On his Fulbright-Hays Doctoral Dissertation Research Abroad (DDRA) Fellowship, Ross Bernhaut will be pursuing a longue-durée study of the architectural development of the fortified hilltop city that towers hundreds of feet above the congested urban sprawl of Gwalior in Madhya Pradesh, India. Between the early medieval and early modern periods, Gwalior hill was coveted by a variety of religious groups—Hindus, Jains, Muslims, and Sikhs—as well as various regional and supra-regional polities. Throughout its long history, Gwalior hill has witnessed an extraordinary array of architectural interventions, including but not limited to the foundation of numerous Hindu temples, the fabrication of hundreds of colossal Jain sculptures and rock-hewn sanctuaries, the construction of royal palaces, the establishment of funerary monuments and civic structures, and the desecration of many of these very same buildings and images. Ross’s project endeavors to reconstruct the original appearance of the hilltop by analyzing dislocated sculptures, reconstructing iconographic programs, investigating the adaptation and transformation of structures over time, and utilizing textual and material evidence to postulate which buildings may have once stood but no longer remain. It also seeks to understand how subsequent interventions responded—formally, spatially, and conceptually—to existing structures on Gwalior hill. Ultimately, the project hopes to expand our understanding of the role Gwalior hill has played in the political, social, religious, and architectural landscape of northern India, and contextualize its specific history within regional developments in hill fort urbanism

Michelle Al-Ferzly

Dish (Condiment Tray). Earthenware, relief moulded and painted under a transparent glaze. Made in Egypt by an artisan from Basra, Iraq, 9th century. 14cm x 16cm. British Museum, 1889,0706.75.

With the support of the Fulbright Hays Doctoral Dissertation Research Abroad Fellowship (DDRA), I plan to visit museum collections at the Louvre in Paris; the British Museum and the Victoria and Albert Museum in London; the David Collection in Copenhagen; and the Islamic Art Museum in Cairo.

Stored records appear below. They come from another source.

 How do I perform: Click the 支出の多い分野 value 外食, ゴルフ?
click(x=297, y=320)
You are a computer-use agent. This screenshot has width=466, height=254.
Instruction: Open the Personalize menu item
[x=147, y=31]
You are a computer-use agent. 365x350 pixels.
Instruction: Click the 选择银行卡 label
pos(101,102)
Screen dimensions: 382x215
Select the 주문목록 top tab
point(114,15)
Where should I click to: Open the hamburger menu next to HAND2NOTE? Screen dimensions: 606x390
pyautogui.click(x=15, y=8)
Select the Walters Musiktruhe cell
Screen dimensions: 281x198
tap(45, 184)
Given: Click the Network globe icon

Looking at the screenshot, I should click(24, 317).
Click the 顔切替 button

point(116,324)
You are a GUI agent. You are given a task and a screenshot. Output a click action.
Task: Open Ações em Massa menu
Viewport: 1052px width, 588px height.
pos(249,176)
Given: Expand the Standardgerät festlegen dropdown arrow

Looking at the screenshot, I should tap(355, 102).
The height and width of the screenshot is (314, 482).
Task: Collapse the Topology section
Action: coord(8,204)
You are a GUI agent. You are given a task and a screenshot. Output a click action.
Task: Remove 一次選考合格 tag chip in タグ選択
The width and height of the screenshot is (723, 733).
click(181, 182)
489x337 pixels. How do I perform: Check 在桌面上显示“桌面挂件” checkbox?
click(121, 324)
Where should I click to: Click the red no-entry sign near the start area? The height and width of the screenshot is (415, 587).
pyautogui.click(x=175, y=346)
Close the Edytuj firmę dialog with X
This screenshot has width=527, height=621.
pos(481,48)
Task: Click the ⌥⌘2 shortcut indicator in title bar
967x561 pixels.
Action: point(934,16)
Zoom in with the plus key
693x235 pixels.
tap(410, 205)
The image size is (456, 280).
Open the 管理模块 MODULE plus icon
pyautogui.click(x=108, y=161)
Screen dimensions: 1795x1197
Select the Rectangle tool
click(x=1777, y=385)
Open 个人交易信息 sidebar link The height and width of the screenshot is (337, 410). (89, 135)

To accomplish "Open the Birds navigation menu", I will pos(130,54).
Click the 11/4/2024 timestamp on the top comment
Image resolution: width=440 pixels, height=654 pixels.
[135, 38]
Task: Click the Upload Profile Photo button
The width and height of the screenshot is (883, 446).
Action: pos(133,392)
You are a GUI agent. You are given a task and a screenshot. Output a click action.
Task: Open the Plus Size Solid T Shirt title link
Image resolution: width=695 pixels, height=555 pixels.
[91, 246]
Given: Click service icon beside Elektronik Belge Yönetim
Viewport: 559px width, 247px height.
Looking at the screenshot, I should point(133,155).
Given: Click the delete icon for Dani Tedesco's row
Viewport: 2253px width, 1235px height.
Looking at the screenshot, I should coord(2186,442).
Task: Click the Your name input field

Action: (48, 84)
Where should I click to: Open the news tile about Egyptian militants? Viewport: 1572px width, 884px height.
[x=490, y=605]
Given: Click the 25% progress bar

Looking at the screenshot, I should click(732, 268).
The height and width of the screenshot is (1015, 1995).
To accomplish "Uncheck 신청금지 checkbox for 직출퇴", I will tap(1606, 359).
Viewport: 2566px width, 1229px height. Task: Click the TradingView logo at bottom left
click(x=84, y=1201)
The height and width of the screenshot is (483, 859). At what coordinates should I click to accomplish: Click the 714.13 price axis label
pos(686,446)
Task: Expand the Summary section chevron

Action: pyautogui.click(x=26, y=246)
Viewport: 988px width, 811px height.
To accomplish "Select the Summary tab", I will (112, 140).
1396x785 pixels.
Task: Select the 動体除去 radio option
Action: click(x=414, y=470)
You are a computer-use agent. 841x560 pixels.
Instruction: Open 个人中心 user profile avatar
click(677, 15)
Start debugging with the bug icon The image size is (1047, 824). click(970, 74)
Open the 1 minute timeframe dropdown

Over the course of nine months of travel, I plan to conduct research on objects held in these collections as part of my dissertation project “Adab Oblige: The Art of Medieval Islamic Dining, 850-1450.” My project investigates medieval Islamic dining and eating culture through a series of case studies of ceramics and metalwares from the period, which functioned as eating and drinking vessels. Thanks to the Fulbright Hays, I will immerse myself in a wide corpus of medieval Islamic objects to understand how they operated in dining contexts in Egypt, Syria, Central Asia, and Iraq between the ninth and fifteenth centuries.

Holley Ledbetter

My dissertation project explores objects of wonder in the Fatimid world. While these objects were originally crafted and displayed in Cairo, many of the objects have found second homes in western European church treasuries, private collections, and museums across the globe. This reality has made my research on Fatimid objects of wonder quite the logistical challenge. The Fulbright-Hays fellowship is an incredible opportunity that will allow me to carry out dissertation research in various Islamic art collections across London, Paris, Berlin, Florence, and Cairo during the 2022-2023 academic year.